* **ENTRIES SHOWN**

- - - -

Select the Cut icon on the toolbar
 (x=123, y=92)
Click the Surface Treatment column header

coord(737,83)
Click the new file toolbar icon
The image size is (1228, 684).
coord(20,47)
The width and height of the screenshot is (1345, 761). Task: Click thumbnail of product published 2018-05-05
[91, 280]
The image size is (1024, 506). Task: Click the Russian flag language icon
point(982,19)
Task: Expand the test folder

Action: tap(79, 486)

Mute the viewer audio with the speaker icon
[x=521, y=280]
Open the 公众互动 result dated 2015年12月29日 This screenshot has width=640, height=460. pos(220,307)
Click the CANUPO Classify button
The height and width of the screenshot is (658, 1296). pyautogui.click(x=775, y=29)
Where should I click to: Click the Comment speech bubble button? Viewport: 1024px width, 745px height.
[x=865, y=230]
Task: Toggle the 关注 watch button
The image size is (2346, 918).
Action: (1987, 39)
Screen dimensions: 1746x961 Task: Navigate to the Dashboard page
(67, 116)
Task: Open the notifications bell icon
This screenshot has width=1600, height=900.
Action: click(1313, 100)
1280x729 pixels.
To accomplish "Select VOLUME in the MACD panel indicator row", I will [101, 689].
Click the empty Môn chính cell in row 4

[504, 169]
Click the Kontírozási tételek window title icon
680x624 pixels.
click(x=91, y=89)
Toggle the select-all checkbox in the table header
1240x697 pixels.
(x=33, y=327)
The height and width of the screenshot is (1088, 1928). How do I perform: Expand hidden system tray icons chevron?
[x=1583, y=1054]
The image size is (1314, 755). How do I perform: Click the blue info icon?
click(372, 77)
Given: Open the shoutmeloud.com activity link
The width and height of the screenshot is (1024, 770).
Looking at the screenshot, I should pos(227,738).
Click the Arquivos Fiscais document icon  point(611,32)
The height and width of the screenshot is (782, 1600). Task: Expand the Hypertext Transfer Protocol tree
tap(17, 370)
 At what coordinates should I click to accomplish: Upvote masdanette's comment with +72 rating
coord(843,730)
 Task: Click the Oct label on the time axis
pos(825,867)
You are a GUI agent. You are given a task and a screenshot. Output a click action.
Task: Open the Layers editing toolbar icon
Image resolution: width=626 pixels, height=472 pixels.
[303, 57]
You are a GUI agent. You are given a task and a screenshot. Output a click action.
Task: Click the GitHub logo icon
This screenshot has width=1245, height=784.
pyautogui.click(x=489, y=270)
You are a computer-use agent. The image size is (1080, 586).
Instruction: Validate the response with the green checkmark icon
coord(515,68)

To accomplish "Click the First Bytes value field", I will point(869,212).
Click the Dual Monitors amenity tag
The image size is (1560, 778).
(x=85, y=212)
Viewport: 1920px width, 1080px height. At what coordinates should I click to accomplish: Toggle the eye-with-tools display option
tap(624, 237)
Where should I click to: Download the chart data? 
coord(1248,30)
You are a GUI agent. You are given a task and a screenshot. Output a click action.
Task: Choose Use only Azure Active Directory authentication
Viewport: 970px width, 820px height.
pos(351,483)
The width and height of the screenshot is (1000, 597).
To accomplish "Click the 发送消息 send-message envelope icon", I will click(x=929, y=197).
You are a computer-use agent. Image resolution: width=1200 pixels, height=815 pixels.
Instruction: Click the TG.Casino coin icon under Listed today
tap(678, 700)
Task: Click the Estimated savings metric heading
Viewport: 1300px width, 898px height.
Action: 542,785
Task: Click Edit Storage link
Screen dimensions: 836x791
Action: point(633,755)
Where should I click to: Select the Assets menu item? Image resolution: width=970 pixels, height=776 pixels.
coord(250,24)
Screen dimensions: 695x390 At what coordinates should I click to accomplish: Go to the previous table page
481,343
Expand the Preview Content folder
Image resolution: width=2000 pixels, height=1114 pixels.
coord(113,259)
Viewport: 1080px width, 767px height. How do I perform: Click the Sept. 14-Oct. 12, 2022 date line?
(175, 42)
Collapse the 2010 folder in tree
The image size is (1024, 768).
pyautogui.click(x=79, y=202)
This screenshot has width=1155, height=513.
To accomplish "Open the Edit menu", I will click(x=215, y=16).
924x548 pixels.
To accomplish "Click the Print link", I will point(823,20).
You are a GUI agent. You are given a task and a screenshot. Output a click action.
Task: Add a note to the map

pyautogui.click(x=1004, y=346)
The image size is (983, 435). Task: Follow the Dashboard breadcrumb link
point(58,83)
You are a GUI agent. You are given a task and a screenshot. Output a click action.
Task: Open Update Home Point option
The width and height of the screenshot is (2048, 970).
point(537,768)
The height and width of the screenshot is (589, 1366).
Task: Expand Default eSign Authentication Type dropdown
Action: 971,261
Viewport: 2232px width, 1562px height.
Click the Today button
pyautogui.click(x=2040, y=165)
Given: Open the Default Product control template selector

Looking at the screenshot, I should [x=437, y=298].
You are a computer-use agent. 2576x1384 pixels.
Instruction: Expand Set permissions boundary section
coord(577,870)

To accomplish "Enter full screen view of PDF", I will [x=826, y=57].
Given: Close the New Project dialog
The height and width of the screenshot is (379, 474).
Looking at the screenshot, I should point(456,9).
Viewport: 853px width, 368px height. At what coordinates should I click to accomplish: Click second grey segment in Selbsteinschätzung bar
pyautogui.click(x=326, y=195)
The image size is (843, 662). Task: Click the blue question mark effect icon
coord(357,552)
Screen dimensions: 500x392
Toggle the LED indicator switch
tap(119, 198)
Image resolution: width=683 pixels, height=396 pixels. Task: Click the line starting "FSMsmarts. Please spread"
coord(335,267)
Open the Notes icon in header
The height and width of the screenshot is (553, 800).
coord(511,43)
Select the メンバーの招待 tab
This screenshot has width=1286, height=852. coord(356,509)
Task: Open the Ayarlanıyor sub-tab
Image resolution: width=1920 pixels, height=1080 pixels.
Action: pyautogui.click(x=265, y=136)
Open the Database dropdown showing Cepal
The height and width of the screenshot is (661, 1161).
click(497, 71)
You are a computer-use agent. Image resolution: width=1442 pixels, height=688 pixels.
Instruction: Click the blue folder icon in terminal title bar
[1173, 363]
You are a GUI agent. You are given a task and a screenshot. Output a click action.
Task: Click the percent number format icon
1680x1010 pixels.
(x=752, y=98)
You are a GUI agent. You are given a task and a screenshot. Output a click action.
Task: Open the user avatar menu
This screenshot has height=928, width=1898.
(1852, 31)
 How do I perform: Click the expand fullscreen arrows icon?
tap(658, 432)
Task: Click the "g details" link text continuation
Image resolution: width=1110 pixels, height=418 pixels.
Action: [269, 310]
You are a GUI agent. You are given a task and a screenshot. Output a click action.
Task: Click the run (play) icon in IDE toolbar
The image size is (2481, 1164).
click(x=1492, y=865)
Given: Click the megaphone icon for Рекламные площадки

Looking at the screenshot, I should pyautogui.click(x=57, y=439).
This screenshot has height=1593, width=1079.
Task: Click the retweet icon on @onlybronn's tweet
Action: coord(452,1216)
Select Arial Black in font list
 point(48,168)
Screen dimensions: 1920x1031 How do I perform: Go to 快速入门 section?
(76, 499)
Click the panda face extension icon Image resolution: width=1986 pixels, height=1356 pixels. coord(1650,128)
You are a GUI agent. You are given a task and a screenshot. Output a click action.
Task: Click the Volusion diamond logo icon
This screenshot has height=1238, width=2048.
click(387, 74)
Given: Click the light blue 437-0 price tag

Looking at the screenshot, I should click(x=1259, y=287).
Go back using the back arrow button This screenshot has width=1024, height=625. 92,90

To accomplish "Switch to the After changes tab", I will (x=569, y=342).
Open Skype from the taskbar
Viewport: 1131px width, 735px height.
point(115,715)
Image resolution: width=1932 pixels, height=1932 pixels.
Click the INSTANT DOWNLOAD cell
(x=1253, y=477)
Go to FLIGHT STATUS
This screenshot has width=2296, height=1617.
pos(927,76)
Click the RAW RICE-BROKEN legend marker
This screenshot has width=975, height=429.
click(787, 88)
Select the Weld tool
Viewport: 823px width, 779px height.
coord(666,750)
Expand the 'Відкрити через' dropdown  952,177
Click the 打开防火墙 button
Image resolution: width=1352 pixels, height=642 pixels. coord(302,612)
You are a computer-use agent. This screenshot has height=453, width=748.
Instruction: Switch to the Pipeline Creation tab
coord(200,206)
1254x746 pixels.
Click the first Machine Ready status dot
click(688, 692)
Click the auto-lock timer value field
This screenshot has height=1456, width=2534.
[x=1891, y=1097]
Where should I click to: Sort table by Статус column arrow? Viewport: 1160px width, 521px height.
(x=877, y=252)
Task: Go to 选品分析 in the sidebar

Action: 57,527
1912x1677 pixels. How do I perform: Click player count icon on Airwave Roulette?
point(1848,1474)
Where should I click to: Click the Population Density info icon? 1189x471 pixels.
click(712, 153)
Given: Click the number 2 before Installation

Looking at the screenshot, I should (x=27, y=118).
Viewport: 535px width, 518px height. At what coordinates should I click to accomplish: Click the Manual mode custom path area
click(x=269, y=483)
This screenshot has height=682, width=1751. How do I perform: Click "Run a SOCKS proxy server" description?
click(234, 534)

- - - -

* **WORK REQUIRED**
Reproduce the lines of the material from the one containing "Where should I click to: Click the Comment" through the one containing "tap(624, 237)", switching "notifications" to "alerts" and leaving all else unchanged.

* **IN RESPONSE**
Where should I click to: Click the Comment speech bubble button? Viewport: 1024px width, 745px height.
[x=865, y=230]
Task: Toggle the 关注 watch button
The image size is (2346, 918).
Action: (1987, 39)
Screen dimensions: 1746x961 Task: Navigate to the Dashboard page
(67, 116)
Task: Open the alerts bell icon
This screenshot has width=1600, height=900.
Action: click(1313, 100)
1280x729 pixels.
To accomplish "Select VOLUME in the MACD panel indicator row", I will [101, 689].
Click the empty Môn chính cell in row 4

[504, 169]
Click the Kontírozási tételek window title icon
680x624 pixels.
click(x=91, y=89)
Toggle the select-all checkbox in the table header
1240x697 pixels.
(x=33, y=327)
The height and width of the screenshot is (1088, 1928). How do I perform: Expand hidden system tray icons chevron?
[x=1583, y=1054]
The image size is (1314, 755). How do I perform: Click the blue info icon?
click(372, 77)
Given: Open the shoutmeloud.com activity link
The width and height of the screenshot is (1024, 770).
Looking at the screenshot, I should pos(227,738).
Click the Arquivos Fiscais document icon  point(611,32)
The height and width of the screenshot is (782, 1600). Task: Expand the Hypertext Transfer Protocol tree
tap(17, 370)
 At what coordinates should I click to accomplish: Upvote masdanette's comment with +72 rating
coord(843,730)
 Task: Click the Oct label on the time axis
pos(825,867)
You are a GUI agent. You are given a task and a screenshot. Output a click action.
Task: Open the Layers editing toolbar icon
Image resolution: width=626 pixels, height=472 pixels.
[303, 57]
You are a GUI agent. You are given a task and a screenshot. Output a click action.
Task: Click the GitHub logo icon
This screenshot has width=1245, height=784.
pyautogui.click(x=489, y=270)
You are a computer-use agent. The image size is (1080, 586).
Instruction: Validate the response with the green checkmark icon
coord(515,68)

To accomplish "Click the First Bytes value field", I will point(869,212).
Click the Dual Monitors amenity tag
The image size is (1560, 778).
(x=85, y=212)
Viewport: 1920px width, 1080px height. At what coordinates should I click to accomplish: Toggle the eye-with-tools display option
tap(624, 237)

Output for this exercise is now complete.